University of Miami Hospital Internship at Miami High


(from left to right) Kayce Reyes, Ana Matta, Kaylee Llerena, and Andy Tavel in the University of Miami Hospital lobby.

By Ana Matta

 Imagine being able to spend a school day off campus learning how a hospital works, what the nurses and doctors do on a daily basis, and getting to interact with patients. This is a dream for any student interested in the medical field.

A lucky a group of 19 Miami High seniors, who are part of the Allied Health Science Program (AHSP), have been given the chance to spend their periods 3 and 5 of their A days at the University of Miami Hospital (UMH) located at 1400 NW 12th Ave.

Ms. Turner, the AHSP teacher, explained that these 4th year medical skills students are required to go to UMH in order to complete 45 clinical hours, which are required to complete their Medical Assisting Program, which counts towards their certification.


In the Hospital

While the main reason for going to UMH is for hours, it also helps students get an insight into the medical field. For this reason, students are put into different units around the hospital which range from surgical intensive care to oncology and trauma.

Manuel Baldizon, who is in the cardiac care unit (CCU), said, “In my unit, patients are very delicate; many of them have heart pacers and central lines. So, for now, I get to help a lot with filing, documenting, and translating for visitors.”

Andy Tavel, who is in the cardiac and pulmonary rehabilitation unit, said, “I help patients who have had pulmonary or cardiac issues get back in motion by helping them walk, move, and lift themselves.”



Even though students have spent a short time at UMH, they have all faced some challenges. Juan Alvarado, who is in the pre-op unit, said that he has gotten lost several times because the hospital is huge and has so many floors.

Kayce Reyes, who is in the EKG/nuclear imaging unit, said that it’s hard resisting the urge to want to do everything that the nurses do.

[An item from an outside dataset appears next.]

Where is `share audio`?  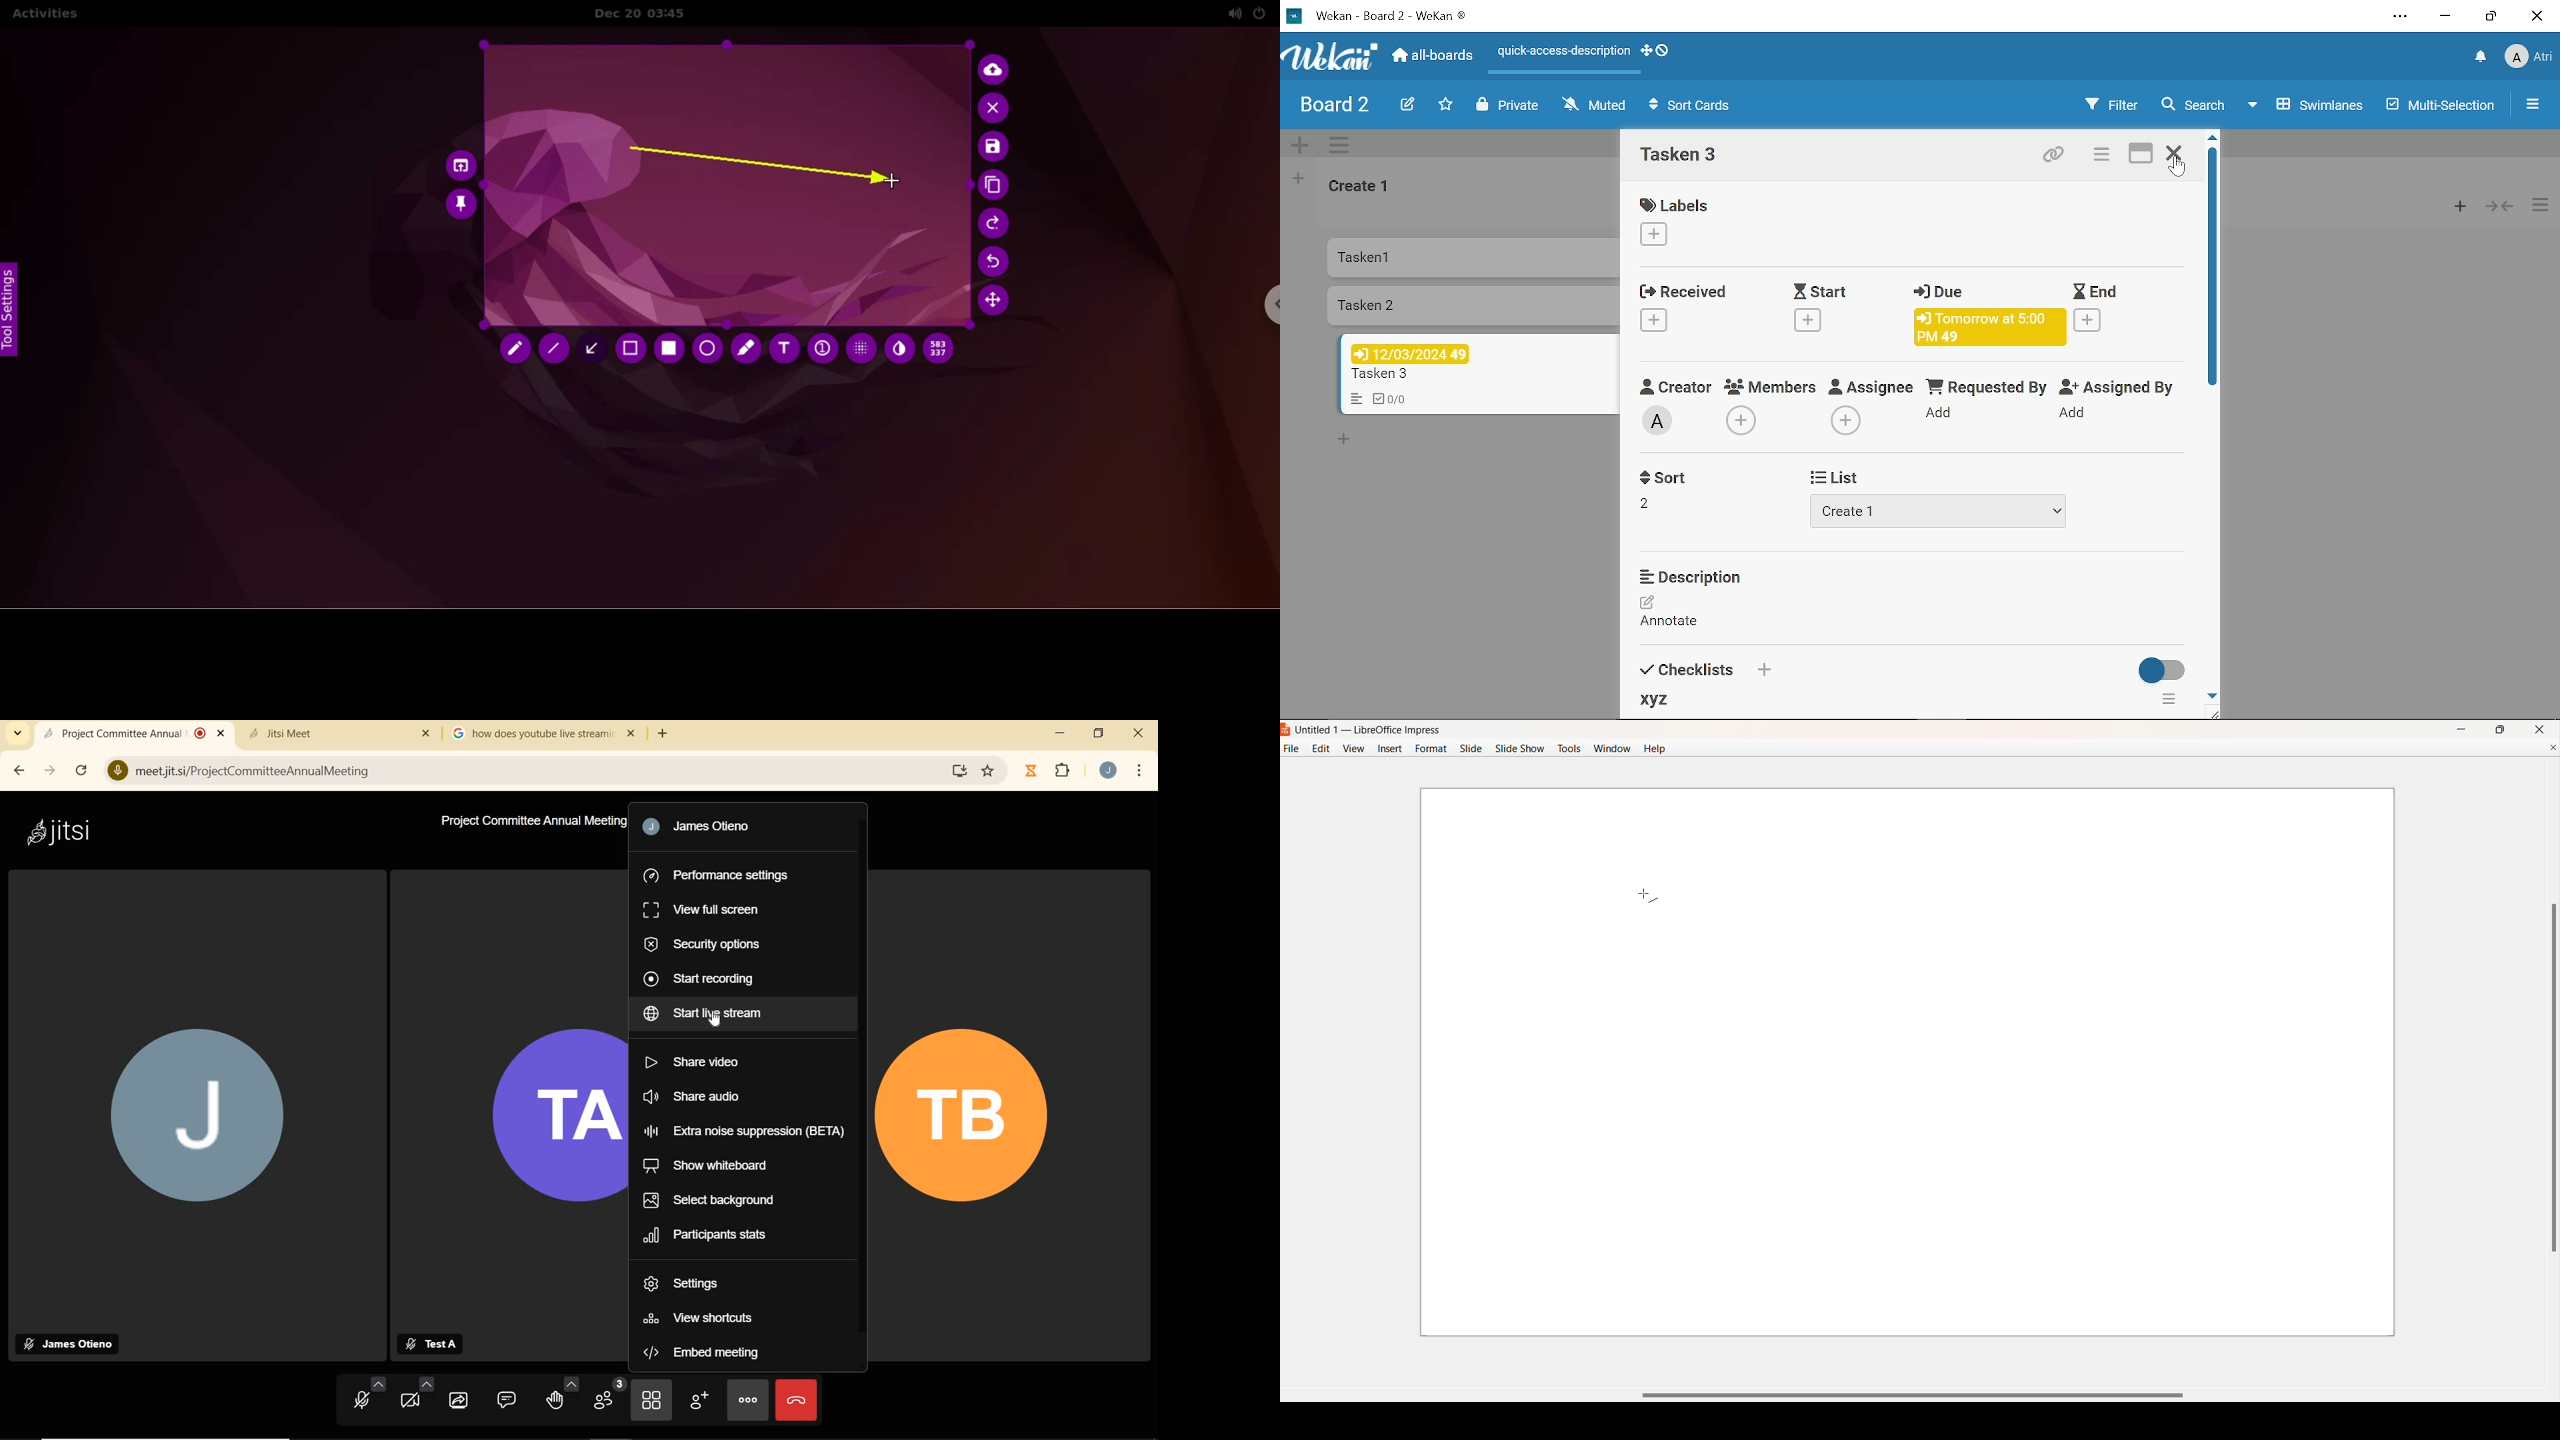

Brenda Sanchez, who is in the oncology unit, said that her biggest challenge has been dealing with the hunger. “In my unit the nurses are always getting Starbucks. I see them eating, which makes me hungry. It’s even harder to deal with the hunger since we are at UMH for around three hours,” she said.


What They Like Best

Despite the challenges that students have faced, they all have a favorite part of the internship. Jamilee Yern, who is in the surgical intensive care unit, recounted, “The best part of my internship has been seeing how the hospital works and seeing patients that have had surgery right in front of me. Last week I saw an elderly man who had a surgery from the back of his ear all the way to his upper neck.”

For Yeiri Aparicio, who is in the surgical intensive care unit, the best parts have been the hands-on experience, being out of school, and being allowed to buy food at the hospital.

Louis Hernandez, who is in the neuro intensive care unit, likes seeing how a hospital works with its staff. He said, “I enjoy seeing the various procedures, and comparing that to how I would do it, so I can correct any mistakes.”


Application Process

Not everybody can be part of UMH internship. In October students were required to fill out a basic application, a background search form, and a parental consent form. Students were also required to turn in a resume, show proof of having their vaccinations, and complete online modules about hospital safety.

Once applications were turned in and approved, students were told they would be going to UMH from February to May. They were also told they had to buy a specific uniform, which consists of a green polo (which must be kept tucked in at all times), khaki pants, all white shoes, a brown or black belt, and their UMH badge, which was given to them on their first day of the internship.